Dzień przed atakiem grupa opublikowała ostrzeżenie, w którym zapowiedziała cyberatak na Nobitex i ujawnienie kodu źródłowego giełdy. Równocześnie przyznała się do wcześniejszego zhakowania państwowego banku Sepah, co według ekspertów mogło ułatwić późniejsze włamanie do giełdy.

Polityczne motywy i „spalone” środki
Według danych firmy analitycznej Elliptic przejęte środki trafiły na tzw. adresy próżności, których nazwy zawierały antyirańskie przekazy, m.in. „F*ckIRGCterrorists” i „Dead”. Co istotne, są to adresy stworzone bez znajomości kluczy prywatnych, a więc środki, które na nie trafiły, zostały trwale utracone – co wskazuje, że celem ataku nie była kradzież, lecz polityczna demonstracja.

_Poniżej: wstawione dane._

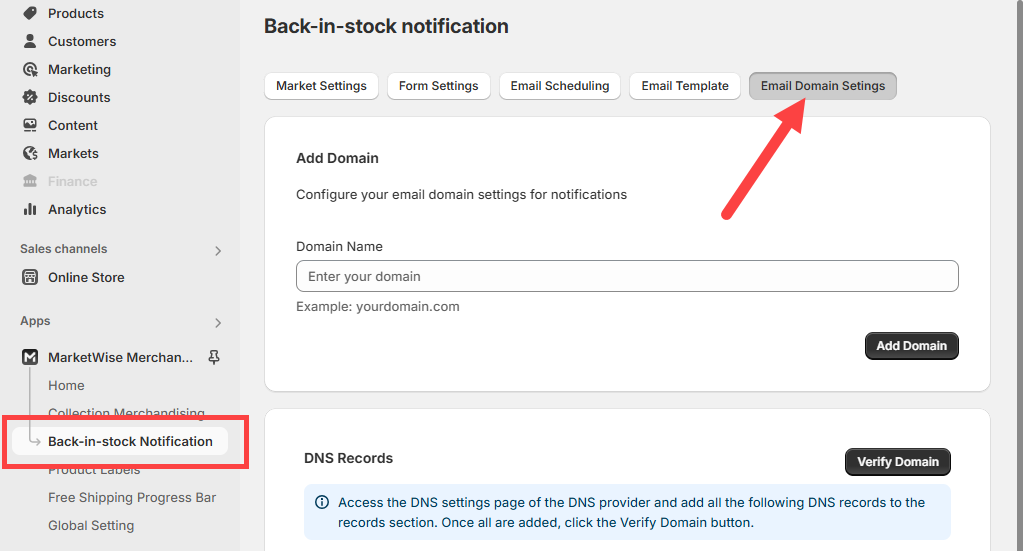Expand the Apps section chevron
The image size is (1023, 551).
(x=218, y=322)
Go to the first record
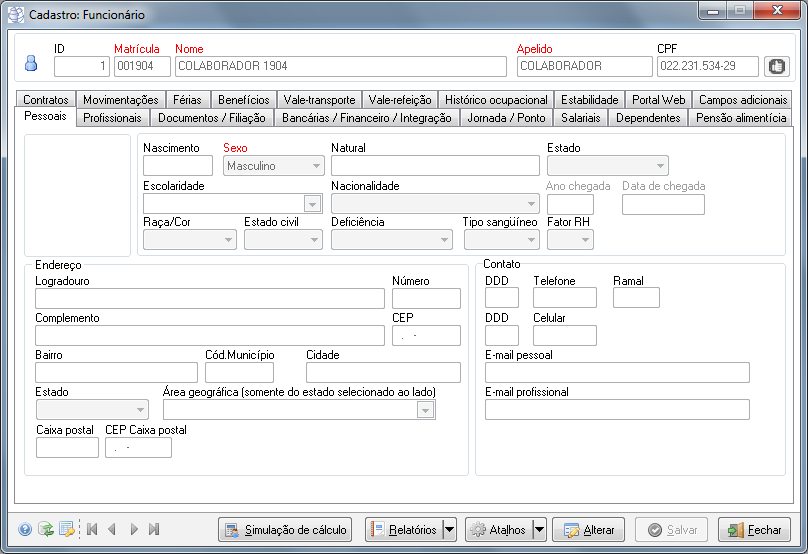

„To jednoznaczny sygnał – fundusze zostały spalone, by wysłać wiadomość władzom Iranu” – twierdzi Elliptic. Grupa Predatory Sparrow wcześniej prowadziła cyberataki na stalownie, rafinerie i infrastrukturę bankową Iranu, powodując realne szkody materialne. W 2022 r. ich atak doprowadził do pożaru w hucie stali, co wzbudziło podejrzenia o wsparcie ze strony państwa – najczęściej wskazuje się Izrael.
Nobitex to nie tylko największa giełda kryptowalut w Iranie, ale również podmiot powiązany z elitami władzy. Śledztwa dziennikarskie i dane blockchain wskazują na powiązania giełdy z członkami Korpusu Strażników Rewolucji Islamskiej (IRGC) oraz rodziną Najwyższego Przywódcy, Alego Chameneiego. Według Elliptic platforma była wykorzystywana przez osoby objęte sankcjami – m.in. Ahmada Khatibiego i Amira Hosseina Ravari – do przeprowadzania transakcji powiązanych z oprogramowaniem ransomware BitLocker. Osoby te zostały wpisane na listę sankcyjną amerykańskiego OFAC już we wrześniu 2022 roku.
W odpowiedzi na atak Nobitex poinformował, że straty dotyczą wyłącznie gorących portfeli, a środki użytkowników będą rekompensowane z funduszu ubezpieczeniowego. Giełda zawiesiła czasowo wszystkie wpłaty i wypłaty oraz zapowiedziała audyt kryminalistyczny. Wersja internetowa platformy była niedostępna przez wiele godzin po ataku.
Predatory Sparrow zagroziła publikacją wewnętrznych dokumentów giełdy, jej kodu źródłowego oraz danymi klientów. Hakerzy opisali Nobitex jako „kluczowy mechanizm do obchodzenia sankcji i finansowania IRGC”.
Cyberwojna Iran–Izrael w tle
Atak na Nobitex wpisuje się w szerszy kontekst eskalacji napięć między Iranem a Izraelem, która coraz częściej przybiera formę cyberwojny. Eksperci z firmy CertiK szacują, że w 2025 r. szkody dla sektora kryptowalut przekroczyły już 2 miliardy dolarów, przy czym liczba ataków na portfele rośnie szybciej niż przypadki błędów protokołów.
Rob Joyce, były szef cyberbezpieczeństwa w NSA, komentując wydarzenia, napisał na portalu X, że „odcięcie funduszy Banku Sepah lub uderzenie w zaufanie do sektora finansowego może mieć długofalowe skutki dla Iranu”.
Dziś atak na Nobitex nie jest tylko epizodem w historii kryptowalut – to symptom geopolitycznej cyberkonfrontacji, w której kryptowaluty są nie tylko narzędziem finansowym, ale i polem bitwy. Przypadek Nobitex pokazuje, jak łatwo cyfrowe aktywa mogą stać się celem politycznych ataków i jak głęboko powiązania giełd z reżimami mogą przyciągać uwagę cyberbojowników.